ストッキングをはだけられ、太ももがぴくんと反応した。
太ももの内側に痺れるような刺激を感じて、膝がとろけそうになった。
敏感な芽をきゅっと摘ままれるたびに、内ももが勝手にくねった。
(はぁっ、んっ、びくんっ)
「ああっ…やだ、恥ずかしい…」
「肌、全部見たくなる」
腰のくびれを舌先で舐め上げられるたびに、あたしは小さく首を振った。
翔さんが胸の先に指を沈めると、つま先が波打った。
「ああっ…やだ、おかしくなる…!」
抜き差しを繰り返され、見られていると思うと動けなかった。
一突きごとに体を揺らされ、息が焼けるように熱い。
ゆっくりと押し入られると、ぱんぱんと肌のぶつかる音が響き、内ももが強張った。
(ぴく、ぴちゅ)
「翔さん…変になる…あっ、、、」
「B子、腰つき、全部見たくなる」
翔さんが浅い場所を焦らすように擦ると、内ももがぴくんと反応した。
浅いところを焦らすように擦られ、ぐちゅんぐちゅんと激しい音が鳴り、こめかみが強張った。

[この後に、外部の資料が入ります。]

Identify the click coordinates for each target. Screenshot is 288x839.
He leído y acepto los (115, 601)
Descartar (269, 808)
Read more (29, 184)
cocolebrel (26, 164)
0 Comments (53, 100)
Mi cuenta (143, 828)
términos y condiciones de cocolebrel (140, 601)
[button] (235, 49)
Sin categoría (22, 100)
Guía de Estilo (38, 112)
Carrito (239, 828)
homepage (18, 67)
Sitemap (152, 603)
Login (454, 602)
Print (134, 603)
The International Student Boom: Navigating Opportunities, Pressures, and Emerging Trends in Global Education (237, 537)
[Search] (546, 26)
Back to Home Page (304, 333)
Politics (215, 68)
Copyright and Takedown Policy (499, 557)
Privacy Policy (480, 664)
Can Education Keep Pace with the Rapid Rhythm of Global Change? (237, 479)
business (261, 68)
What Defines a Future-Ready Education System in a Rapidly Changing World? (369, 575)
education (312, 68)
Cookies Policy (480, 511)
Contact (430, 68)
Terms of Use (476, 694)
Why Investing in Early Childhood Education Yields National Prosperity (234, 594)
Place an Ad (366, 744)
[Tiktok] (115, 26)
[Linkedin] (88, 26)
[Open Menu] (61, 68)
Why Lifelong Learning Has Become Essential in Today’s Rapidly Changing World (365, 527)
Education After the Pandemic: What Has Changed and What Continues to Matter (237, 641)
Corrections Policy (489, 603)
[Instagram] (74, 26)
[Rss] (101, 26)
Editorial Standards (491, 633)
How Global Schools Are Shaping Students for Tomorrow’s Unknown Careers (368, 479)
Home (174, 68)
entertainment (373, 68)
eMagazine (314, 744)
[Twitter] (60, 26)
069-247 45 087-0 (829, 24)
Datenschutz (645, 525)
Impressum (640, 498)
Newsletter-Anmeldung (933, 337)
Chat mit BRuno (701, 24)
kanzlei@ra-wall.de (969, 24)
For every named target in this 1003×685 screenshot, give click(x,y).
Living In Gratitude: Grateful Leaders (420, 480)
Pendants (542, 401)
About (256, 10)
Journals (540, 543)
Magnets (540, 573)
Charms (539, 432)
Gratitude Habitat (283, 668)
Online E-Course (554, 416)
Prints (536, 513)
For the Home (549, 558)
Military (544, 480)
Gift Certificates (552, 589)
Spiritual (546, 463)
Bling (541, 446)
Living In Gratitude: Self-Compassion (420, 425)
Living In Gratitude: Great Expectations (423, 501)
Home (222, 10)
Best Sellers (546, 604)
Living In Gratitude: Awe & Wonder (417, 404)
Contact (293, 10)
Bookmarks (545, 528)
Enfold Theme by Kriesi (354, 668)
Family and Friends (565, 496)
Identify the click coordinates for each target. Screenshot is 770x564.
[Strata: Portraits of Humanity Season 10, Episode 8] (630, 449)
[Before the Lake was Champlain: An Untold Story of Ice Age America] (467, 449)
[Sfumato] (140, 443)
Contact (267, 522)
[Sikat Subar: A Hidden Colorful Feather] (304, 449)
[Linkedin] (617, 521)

翔さんがリズムを上げて攻め立てると、息が勝手に浮き上がった。
(ぞくり、じゅわ、ぱちゃ)
「翔さん…変になる…はぅっ」
背中が大きくしなって、あたしの中が強く締まった。
「翔さん…イッちゃう…ふぁっ」
満たされたのは体だけで、それでもこの熱の置き場所が分からない。
戻れる気がしない——それだけは確かだ。
似たような場面で夫からの『何時に帰る?』の通知を目にすると、体の奥がざわりとする。
冷蔵庫のうなる音がうっすら聞こえてて、変に気が散った。